Hard to give much critique since the photo is very small. From what I can see it looks great, nice exposure good comp,the sun shining through is the icing on the cake. Can't say if it is perfectly sharp/in focus, if there is noise or banding, etc.


----------



## ahcigar1 (Feb 10, 2012)

How do I make this larger?  I pulled it directly off of facebook.  And this is the size that it gives me.


----------



## sm4him (Feb 10, 2012)

I agree, it's a really nice photo, and hard to give C&C due to the size of it.

The two things that I'll comment on:
--That really bright light right in the middle is pretty distracting, and I'd try to burn it or something to make it a bit less glaring.
--I wonder if it would improve the composition a bit to crop it so that the bottom of the pier comes in at the front  right edge of the photo, instead of having that little bit of distance where it's just water.


----------



## The_Traveler (Feb 10, 2012)

ahcigar1 said:


> How do I make this larger?  I pulled it directly off of facebook.  And this is the size that it gives me.



Don't use FB for your host.
There are lots of free/pay services that allow hosting at all sizes.


----------



## Joey_Ricard (Feb 10, 2012)

You want C&C?

You can get many types of C&C - here I am giving you C&C from a fine art image standpoint.
I have no problem with HDR, layers, etc etc or whatever processing style you are using. If you are going to do it, make it look natural.
*You need natural shadow and highlights to convey emotion*. - If you are relying on removing shadow to bring out detail and saturating heavily, you will lose emotion.
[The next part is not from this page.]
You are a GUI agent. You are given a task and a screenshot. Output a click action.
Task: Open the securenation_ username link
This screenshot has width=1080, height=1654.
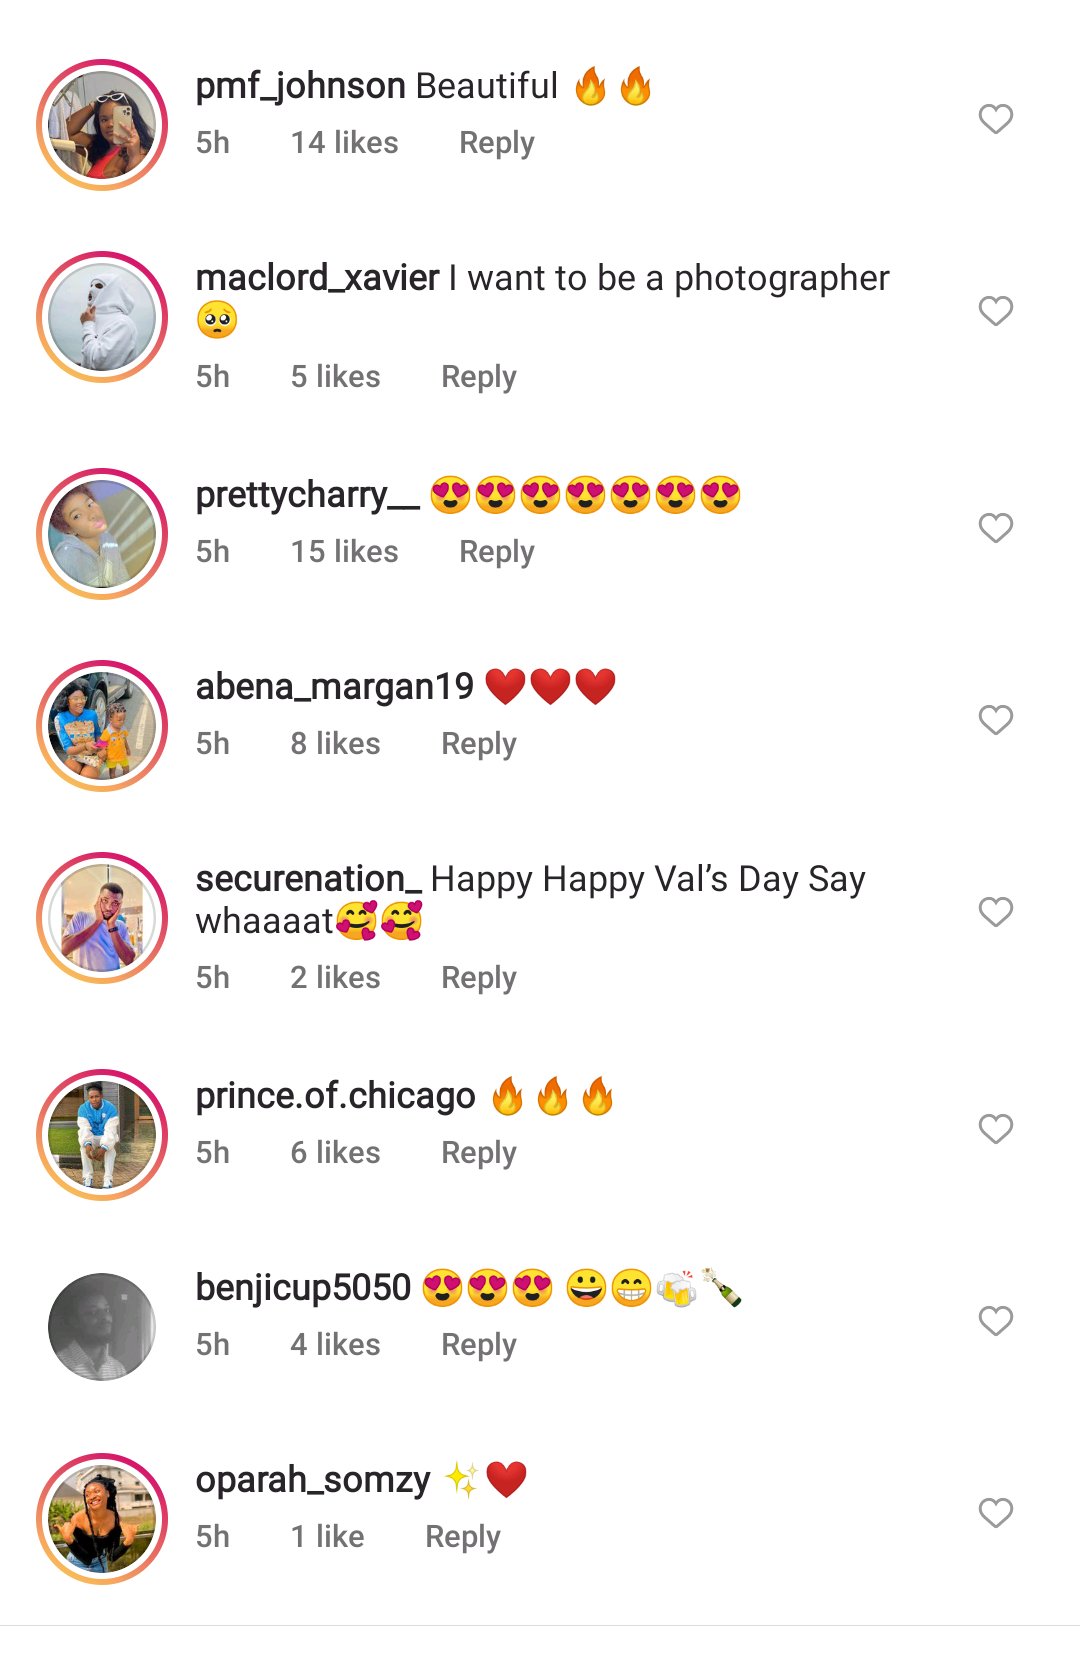pos(308,879)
Lack of shadow on the part of the pier that is shore side of the sun
Water is too light


----------



## MReid (Feb 10, 2012)

Cool looking shot, nice color.
....is it tilted just a hair to the right..hard to tell.


----------



## ahcigar1 (Feb 10, 2012)

Joey 
I thank you for your critique. And yes you are correct I did use HDR for this image. My reasoning for doing this is because I wanted to get the detail all throughout my image including with the pier. I wanted to try to capture on photograph what I was seeing with my own eyes. The sky the pier and the water. I did this by taking 3 seperate images repeatedly all 2 stops difference, and converted them in photoshops HDR merger. And this was the end result. No cropping was done or exageration on the sun star. This is what I saw with my eyes when I took the photo. The reason the pier isn't black is because the light that was reflecting off the water was bouncing back up onto the pier and lighting it up just a bit. Is that where you are saying it is lacking shadow? I processed this in HDR because I didn't want the pier to be a sillohette in black as it would have been without the different exposures because that is not how I was seeing it at that moment with my own eyes. I was with a large group of photographers that day and they all (including me) kept commenting on how perfect of a scenario we were in that day because of the colors that we were getting and seeing. Except my photo holds one big thing different than everyone else's that day. I found the sun star. Which is one of the highlights of the photo and one of the main parts that everyone loves about it. And the pier does hold both shadow and light. Possibly a larger photo when I get home will help to see this part of it. But I do very much appreciate your critique. Only way can learn to get better is by getting different viewpoints.


----------



## ahcigar1 (Feb 10, 2012)

MReid said:


> Cool looking shot, nice color.
> ....is it tilted just a hair to the right..hard to tell.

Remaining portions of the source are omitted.